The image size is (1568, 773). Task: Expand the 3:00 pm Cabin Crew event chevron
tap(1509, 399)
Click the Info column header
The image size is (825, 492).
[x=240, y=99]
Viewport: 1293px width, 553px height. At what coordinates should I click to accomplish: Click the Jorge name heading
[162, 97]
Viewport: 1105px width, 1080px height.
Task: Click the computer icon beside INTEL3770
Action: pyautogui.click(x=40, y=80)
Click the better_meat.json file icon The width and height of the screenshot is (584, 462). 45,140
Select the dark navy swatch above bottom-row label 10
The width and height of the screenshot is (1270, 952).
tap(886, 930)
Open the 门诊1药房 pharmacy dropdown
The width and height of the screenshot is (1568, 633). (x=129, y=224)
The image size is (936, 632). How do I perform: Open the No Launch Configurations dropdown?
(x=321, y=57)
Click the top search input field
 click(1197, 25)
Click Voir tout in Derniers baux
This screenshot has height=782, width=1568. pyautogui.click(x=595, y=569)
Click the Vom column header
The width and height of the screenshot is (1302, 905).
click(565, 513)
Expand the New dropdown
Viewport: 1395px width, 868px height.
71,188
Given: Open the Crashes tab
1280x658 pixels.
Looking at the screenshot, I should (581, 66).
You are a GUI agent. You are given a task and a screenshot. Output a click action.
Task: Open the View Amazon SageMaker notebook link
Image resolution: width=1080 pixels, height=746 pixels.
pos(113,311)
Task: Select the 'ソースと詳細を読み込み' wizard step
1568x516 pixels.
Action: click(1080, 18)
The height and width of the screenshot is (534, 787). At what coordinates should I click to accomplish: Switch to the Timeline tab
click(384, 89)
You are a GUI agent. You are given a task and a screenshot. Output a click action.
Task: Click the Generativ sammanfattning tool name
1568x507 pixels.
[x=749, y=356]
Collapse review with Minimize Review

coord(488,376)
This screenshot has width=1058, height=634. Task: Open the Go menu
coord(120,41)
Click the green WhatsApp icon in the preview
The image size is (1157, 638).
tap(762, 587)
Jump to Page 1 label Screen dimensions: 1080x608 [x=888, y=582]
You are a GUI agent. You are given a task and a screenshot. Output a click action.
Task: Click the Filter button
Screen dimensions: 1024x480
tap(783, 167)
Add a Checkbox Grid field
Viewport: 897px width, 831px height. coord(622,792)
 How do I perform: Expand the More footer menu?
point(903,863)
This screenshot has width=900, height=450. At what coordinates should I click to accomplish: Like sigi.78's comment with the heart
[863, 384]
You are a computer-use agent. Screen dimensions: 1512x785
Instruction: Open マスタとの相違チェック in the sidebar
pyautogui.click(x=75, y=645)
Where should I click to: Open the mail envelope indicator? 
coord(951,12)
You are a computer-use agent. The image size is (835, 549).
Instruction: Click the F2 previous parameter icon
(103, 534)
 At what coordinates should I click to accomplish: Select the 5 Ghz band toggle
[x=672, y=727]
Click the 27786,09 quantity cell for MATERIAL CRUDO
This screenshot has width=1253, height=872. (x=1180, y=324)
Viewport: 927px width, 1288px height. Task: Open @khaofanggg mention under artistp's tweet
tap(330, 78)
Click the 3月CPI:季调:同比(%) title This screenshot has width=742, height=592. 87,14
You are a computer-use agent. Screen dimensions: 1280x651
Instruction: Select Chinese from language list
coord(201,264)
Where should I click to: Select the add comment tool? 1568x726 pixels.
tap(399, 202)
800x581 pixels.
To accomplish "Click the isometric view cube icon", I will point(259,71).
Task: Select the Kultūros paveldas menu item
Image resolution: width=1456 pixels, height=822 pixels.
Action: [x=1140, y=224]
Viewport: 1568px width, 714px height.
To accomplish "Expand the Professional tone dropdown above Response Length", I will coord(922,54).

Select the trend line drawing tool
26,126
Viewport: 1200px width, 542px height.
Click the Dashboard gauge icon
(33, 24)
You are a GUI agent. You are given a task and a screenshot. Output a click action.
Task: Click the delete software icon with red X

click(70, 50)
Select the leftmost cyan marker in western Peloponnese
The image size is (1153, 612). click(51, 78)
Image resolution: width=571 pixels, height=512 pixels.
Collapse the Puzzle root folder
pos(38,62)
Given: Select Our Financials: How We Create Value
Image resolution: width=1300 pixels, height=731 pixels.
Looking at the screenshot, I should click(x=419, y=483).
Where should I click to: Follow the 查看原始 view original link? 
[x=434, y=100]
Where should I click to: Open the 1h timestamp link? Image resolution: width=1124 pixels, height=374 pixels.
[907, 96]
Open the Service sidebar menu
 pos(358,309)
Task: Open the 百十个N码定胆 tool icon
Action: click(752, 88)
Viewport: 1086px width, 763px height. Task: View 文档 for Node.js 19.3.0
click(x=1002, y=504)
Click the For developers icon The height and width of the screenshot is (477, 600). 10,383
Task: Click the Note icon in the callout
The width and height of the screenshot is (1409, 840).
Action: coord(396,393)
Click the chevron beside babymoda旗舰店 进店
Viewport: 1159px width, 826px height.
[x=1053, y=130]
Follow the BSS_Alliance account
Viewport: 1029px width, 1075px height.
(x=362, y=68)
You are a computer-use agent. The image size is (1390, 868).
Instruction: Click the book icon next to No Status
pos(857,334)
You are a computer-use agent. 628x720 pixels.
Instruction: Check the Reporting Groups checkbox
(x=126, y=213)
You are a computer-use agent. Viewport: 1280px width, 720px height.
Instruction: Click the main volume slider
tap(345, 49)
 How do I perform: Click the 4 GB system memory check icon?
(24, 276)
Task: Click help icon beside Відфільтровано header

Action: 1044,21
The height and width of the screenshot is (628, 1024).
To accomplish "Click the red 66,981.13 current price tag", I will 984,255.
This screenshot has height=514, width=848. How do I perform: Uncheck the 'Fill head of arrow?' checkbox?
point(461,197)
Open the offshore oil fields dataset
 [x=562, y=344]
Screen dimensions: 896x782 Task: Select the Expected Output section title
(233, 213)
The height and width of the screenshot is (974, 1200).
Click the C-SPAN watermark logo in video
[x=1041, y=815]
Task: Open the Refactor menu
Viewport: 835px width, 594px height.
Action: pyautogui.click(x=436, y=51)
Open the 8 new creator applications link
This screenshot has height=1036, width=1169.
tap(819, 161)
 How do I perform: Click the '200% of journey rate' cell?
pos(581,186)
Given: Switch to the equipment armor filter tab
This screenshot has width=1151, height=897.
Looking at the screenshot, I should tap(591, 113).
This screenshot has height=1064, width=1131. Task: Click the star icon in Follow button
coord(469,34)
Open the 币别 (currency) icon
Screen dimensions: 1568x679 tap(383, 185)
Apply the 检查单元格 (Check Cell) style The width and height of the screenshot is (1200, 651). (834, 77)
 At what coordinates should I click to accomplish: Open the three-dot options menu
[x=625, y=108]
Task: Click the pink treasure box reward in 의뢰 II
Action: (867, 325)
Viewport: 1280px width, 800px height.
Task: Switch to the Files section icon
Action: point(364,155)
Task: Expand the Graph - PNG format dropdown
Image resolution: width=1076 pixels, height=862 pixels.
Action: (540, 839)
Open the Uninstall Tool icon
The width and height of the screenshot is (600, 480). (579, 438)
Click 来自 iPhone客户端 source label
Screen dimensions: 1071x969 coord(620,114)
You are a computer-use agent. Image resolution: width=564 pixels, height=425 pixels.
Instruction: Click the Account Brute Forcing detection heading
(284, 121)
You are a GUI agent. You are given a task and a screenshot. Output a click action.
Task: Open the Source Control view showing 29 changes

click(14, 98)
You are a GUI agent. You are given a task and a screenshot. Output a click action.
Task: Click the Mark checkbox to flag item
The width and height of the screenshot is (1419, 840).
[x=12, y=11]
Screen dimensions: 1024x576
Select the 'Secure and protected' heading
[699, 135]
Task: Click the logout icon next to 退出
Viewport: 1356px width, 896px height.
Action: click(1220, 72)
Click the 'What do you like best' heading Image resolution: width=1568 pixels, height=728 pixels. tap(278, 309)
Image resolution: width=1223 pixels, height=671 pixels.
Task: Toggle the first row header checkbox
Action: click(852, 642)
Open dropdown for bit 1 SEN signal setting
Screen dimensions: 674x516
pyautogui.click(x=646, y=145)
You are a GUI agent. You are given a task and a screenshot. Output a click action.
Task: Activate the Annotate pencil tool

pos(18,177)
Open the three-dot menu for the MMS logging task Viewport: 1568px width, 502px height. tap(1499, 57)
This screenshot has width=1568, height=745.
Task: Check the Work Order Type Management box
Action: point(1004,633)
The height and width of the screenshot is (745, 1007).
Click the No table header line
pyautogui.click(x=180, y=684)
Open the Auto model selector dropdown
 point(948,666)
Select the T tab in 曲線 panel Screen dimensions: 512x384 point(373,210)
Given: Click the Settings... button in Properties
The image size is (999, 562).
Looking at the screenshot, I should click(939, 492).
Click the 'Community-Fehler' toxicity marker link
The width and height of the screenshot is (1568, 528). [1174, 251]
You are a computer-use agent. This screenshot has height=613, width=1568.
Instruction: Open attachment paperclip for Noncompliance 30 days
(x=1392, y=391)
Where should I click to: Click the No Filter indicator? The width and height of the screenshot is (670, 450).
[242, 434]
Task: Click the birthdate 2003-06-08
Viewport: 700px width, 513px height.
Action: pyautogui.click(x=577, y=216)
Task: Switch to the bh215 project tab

------------------------------------------------------------------------

Write out exactly the lines above from the line with "Task: Activate the Annotate pencil tool" through the line with "Select the T tab", both of them included, and leave out all other lines.

Task: Activate the Annotate pencil tool

pos(18,177)
Open the three-dot menu for the MMS logging task Viewport: 1568px width, 502px height. tap(1499, 57)
This screenshot has width=1568, height=745.
Task: Check the Work Order Type Management box
Action: point(1004,633)
The height and width of the screenshot is (745, 1007).
Click the No table header line
pyautogui.click(x=180, y=684)
Open the Auto model selector dropdown
 point(948,666)
Select the T tab in 曲線 panel Screen dimensions: 512x384 point(373,210)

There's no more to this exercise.